Abstract

This article explores how people interpret deep transformations, how they integrate them into their everyday meaning-making and what role emotion work plays therein. To do so, the article draws on the experiences of young people (n=68) in post-crisis Spain and their narratives of change. In the wake of the severe economic crisis of 2008, many of them had lost their jobs as well as their future prospects. They experienced a mismatch between their expectations of their (working) life and the actual opportunities on the precarious labour market. Disappointed expectations and crumbling future prospects made it necessary for them to search for explanations and coping strategies. The article proposes the concept of emotive-cognitive reframing to capture the ways in which the young people adapted their emotions, ideas and expectations and the different forms and directions this could take.
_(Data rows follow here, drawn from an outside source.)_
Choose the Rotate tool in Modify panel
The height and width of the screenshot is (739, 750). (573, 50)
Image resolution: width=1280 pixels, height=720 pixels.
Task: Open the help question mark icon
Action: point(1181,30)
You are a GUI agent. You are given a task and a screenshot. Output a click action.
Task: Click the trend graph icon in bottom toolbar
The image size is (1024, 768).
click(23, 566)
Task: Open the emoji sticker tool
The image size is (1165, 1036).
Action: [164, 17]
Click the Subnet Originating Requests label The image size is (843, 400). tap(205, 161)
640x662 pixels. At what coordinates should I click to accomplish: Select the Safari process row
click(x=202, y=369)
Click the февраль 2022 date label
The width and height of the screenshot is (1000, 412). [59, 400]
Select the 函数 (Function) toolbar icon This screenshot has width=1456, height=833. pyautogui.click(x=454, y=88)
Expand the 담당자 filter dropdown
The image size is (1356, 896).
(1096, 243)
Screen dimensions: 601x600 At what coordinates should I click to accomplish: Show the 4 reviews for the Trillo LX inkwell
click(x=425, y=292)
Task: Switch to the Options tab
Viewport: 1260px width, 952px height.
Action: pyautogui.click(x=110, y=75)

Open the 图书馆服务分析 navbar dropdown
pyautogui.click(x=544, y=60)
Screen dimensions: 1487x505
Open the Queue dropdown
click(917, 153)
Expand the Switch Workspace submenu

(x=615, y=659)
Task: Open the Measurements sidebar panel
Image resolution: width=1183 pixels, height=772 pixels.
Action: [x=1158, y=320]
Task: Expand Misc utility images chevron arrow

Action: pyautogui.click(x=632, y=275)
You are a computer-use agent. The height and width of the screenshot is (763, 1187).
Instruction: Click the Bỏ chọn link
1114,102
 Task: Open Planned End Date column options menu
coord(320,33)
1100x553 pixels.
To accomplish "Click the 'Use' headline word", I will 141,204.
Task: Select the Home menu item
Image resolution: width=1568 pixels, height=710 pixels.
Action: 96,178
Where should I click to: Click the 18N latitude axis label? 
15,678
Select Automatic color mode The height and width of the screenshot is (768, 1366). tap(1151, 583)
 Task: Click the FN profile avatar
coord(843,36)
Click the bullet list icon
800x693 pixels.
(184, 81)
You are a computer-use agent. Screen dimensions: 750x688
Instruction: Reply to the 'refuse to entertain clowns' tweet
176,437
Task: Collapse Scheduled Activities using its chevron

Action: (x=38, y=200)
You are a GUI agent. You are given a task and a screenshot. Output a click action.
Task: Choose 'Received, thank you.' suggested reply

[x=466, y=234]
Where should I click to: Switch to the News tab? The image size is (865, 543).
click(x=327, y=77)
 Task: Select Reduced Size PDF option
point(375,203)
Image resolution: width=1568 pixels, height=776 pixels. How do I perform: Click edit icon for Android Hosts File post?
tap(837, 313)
It shows that emotive-cognitive reframing was a complex and embodied process of emotional and cognitive work in which existing patterns of explanation were questioned and partly replaced by new ones. If these explanations were individualistic in nature, people considered their emotions and how they dealt with them to be a personal matter. In this case, emotion work was more about appeasing and suppressing emotions rather than channelling them into action. If the explanations were systemic, though, emotion work consisted primarily of turning emotions inside out and redirecting them from the individual towards external actors and structural conditions laying the seeds for collective mobilisation.